[Opening Passage provided section]
June update

Author: Andy Beeforth - 01.06.2020

Cumbria has been battered and bruised. We have recorded some of the highest incidences of the virus in the country, our health and care workers continue to be amazing and residential care homes have become a second frontline for the response. Charities providing care services have battled for PPE to keep their staff safe. My thoughts and deepest sympathy lie with families and friends of the people who have died.

Amongst the sadness and grief, Cumbrians continue to show themselves at their best; volunteering and being good neighbours, delivering groceries and medicines and providing emotional support to the vulnerable and self-isolating. Because so many people will choose to continue to self-isolate, we know this need may continue into 2021.

People and business owners continue to be generous, donating time, equipment and money. The Community Foundation’s grants committee has continued to meet weekly and has awarded more than £940,00 to more than 120 charitable projects across Cumbria, helping vulnerable people affected by the coronavirus.  I’d like to say a huge thank you to everyone who has contributed to the  £1.3M Covid-19 Response Fund total. I’d also like to mention a few including BAE, Booths, Iggesund, Lakeland and Red Bank Coffee. Other large employers have encouraged furloughed staff to volunteer and businesses like Sellafield Ltd have lent logistical support alongside much needed funding to the community hubs in West Cumbria.

For many families, the economic challenges of COVID-19 have pushed people into hardship they’ve never experienced before. Sadly, for too many people, living one pay cheque away from trouble is a reality.  Foodbanks, food pantries, charities and community emergency response groups are all involved in providing meals, food parcels and essential support to families in need.
[Closing Passage provided section]
** Exercise directions **
Copy the June update starting at "For many families, the" and ending at "families in need.", changing "Foodbanks" to "Food banks".
[Opening Data excerpts section]
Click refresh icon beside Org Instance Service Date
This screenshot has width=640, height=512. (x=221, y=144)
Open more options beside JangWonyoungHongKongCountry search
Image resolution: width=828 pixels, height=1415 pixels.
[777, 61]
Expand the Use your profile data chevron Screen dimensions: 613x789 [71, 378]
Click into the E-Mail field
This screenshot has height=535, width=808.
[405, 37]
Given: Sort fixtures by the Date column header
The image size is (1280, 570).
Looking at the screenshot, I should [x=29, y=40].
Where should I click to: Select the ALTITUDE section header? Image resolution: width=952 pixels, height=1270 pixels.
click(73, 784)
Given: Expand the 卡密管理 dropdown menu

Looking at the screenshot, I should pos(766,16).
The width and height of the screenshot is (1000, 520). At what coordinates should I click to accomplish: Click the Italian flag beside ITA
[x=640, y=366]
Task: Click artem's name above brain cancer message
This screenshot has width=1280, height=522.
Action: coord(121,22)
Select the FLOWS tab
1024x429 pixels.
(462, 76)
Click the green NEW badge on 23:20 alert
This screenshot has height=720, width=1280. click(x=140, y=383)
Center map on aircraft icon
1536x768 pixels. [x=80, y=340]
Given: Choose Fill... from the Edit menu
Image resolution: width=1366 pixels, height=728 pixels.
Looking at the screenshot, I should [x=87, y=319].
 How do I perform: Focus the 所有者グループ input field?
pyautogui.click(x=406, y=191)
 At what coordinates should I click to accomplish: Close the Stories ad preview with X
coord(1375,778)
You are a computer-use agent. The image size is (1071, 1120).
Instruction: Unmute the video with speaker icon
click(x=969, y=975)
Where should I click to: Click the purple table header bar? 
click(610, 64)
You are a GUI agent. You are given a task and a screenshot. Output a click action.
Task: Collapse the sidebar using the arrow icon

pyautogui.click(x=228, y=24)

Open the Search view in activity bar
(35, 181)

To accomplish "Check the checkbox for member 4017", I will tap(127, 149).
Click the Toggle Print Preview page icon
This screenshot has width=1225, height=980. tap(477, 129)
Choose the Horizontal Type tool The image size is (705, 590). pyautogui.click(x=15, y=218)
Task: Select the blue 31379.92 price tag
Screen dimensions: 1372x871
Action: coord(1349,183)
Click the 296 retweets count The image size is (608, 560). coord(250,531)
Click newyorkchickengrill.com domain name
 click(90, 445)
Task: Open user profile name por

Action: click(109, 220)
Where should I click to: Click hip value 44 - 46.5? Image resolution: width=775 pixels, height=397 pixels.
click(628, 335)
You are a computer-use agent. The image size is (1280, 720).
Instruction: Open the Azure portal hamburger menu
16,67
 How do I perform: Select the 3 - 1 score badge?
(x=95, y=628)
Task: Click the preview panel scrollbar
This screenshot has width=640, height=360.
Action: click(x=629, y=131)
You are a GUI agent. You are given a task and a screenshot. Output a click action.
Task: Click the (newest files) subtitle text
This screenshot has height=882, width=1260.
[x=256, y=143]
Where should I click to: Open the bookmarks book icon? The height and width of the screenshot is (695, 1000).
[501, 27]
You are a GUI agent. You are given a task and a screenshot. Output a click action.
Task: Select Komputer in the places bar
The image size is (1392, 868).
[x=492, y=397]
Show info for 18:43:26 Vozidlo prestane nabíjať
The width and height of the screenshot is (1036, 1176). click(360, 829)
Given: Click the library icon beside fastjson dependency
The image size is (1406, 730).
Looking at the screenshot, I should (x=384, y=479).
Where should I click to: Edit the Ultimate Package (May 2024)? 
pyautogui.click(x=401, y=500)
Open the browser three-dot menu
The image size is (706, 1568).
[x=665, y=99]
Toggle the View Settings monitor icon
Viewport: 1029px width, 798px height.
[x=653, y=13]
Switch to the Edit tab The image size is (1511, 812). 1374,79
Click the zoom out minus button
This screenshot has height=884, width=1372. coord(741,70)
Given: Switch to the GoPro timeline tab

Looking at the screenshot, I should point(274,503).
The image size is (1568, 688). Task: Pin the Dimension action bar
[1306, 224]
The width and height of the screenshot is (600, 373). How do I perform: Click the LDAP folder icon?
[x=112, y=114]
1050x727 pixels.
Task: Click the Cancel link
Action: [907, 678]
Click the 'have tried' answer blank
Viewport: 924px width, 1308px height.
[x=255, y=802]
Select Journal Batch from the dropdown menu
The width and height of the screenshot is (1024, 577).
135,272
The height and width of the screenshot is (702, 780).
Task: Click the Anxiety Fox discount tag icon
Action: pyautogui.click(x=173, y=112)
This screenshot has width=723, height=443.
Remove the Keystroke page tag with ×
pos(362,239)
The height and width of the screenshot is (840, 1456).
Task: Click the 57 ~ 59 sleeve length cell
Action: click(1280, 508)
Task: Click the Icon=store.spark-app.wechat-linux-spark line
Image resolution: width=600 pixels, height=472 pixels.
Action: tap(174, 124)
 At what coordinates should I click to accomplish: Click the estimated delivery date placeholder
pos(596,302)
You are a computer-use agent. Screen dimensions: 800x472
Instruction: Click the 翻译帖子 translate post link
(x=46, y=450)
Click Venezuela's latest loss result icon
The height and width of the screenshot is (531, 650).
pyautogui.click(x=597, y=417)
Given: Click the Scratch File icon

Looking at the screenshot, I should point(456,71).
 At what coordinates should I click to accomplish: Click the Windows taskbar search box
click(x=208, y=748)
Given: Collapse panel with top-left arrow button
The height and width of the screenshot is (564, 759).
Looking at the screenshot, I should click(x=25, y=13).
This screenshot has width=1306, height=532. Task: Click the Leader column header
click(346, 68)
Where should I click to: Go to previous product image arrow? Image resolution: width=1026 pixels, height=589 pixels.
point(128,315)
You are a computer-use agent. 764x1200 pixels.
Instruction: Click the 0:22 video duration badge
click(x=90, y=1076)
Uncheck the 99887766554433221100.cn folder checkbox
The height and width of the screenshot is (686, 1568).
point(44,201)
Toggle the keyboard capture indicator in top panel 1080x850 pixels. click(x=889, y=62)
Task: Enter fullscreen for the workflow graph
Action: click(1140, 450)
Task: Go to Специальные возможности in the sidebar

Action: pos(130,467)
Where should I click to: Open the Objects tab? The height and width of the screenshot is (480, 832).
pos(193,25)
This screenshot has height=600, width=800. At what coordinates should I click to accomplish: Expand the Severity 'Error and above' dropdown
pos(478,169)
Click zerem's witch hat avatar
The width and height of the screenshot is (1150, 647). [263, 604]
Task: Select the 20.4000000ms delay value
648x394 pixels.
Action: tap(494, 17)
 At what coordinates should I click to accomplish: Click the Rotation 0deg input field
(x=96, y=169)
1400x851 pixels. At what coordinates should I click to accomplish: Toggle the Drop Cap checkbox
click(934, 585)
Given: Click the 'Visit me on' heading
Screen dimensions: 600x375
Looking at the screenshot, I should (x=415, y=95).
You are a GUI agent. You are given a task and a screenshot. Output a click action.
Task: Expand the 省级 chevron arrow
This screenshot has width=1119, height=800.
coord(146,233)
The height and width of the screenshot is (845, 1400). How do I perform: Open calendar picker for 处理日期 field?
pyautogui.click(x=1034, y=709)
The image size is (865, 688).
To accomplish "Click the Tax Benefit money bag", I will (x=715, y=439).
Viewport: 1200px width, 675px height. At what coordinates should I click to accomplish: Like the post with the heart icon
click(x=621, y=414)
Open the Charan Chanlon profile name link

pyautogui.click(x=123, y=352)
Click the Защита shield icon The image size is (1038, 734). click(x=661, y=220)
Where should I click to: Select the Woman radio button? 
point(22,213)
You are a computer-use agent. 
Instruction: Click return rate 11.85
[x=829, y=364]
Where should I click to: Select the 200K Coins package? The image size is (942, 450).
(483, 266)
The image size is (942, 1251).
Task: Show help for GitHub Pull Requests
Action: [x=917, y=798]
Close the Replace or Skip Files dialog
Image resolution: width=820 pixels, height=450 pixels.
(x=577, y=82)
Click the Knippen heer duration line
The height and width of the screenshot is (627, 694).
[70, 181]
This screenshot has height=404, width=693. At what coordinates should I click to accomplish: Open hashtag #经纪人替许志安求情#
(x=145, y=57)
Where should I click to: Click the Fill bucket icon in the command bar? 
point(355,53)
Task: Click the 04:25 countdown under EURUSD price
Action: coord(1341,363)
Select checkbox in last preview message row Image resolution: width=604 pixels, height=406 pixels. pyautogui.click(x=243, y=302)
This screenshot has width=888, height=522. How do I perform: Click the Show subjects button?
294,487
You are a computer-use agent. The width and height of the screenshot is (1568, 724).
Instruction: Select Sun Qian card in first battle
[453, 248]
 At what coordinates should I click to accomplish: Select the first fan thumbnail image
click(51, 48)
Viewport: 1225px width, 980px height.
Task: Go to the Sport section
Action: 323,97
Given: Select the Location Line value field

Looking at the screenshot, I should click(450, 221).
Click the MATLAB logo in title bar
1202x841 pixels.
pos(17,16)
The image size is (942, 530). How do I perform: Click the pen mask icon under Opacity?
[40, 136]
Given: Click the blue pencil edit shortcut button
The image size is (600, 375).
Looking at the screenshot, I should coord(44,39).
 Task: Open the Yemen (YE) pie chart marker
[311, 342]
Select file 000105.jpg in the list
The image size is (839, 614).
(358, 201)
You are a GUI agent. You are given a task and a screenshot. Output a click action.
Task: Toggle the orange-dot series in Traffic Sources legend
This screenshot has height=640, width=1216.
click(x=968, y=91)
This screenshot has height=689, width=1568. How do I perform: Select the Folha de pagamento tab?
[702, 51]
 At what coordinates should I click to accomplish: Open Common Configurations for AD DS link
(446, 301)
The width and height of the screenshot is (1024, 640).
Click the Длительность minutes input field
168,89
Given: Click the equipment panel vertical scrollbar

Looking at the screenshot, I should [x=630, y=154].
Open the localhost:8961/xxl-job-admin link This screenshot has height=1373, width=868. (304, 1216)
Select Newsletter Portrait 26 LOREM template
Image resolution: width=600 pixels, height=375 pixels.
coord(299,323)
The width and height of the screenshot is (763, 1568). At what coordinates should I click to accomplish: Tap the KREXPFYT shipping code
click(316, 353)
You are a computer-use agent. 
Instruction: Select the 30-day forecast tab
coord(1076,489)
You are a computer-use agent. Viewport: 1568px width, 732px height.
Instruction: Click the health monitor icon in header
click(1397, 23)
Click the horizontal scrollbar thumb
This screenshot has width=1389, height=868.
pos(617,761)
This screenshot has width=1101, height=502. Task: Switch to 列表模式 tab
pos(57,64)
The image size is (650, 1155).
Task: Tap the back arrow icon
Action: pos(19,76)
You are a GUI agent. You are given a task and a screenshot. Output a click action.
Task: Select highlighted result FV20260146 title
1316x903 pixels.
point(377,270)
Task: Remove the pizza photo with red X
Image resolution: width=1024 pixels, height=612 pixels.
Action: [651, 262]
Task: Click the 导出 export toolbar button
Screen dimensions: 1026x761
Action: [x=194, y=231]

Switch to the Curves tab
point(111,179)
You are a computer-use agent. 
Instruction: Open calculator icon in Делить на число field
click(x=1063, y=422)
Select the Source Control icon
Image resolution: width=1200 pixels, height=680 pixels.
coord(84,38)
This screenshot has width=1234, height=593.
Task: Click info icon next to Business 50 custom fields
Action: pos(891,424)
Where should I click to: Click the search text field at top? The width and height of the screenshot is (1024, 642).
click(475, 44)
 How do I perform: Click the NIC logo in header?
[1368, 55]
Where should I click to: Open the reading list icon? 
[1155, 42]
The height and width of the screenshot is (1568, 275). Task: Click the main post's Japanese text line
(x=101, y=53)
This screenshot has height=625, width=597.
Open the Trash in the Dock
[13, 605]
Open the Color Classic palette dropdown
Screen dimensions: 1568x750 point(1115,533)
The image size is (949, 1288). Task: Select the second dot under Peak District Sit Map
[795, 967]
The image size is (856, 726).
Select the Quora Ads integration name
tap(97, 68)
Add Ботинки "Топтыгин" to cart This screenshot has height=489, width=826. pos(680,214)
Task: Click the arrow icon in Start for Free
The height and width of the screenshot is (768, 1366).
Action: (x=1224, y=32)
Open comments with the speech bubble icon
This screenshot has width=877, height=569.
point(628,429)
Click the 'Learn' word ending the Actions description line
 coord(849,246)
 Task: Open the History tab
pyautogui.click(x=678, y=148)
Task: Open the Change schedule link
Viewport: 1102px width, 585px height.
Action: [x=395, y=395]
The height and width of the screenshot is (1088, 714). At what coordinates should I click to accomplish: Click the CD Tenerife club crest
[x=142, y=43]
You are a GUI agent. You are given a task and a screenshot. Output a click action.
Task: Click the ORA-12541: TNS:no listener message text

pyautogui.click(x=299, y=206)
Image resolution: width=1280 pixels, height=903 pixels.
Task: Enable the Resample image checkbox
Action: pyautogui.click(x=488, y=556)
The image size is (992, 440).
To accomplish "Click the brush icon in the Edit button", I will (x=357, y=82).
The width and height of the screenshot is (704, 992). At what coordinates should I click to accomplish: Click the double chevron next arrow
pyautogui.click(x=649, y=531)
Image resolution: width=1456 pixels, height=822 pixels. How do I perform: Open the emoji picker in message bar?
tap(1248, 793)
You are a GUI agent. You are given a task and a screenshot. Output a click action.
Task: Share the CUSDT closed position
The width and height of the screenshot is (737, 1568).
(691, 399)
[Closing Data excerpts section]
** Completed task **
For many families, the economic challenges of COVID-19 have pushed people into hardship they’ve never experienced before. Sadly, for too many people, living one pay cheque away from trouble is a reality.  Food banks, food pantries, charities and community emergency response groups are all involved in providing meals, food parcels and essential support to families in need.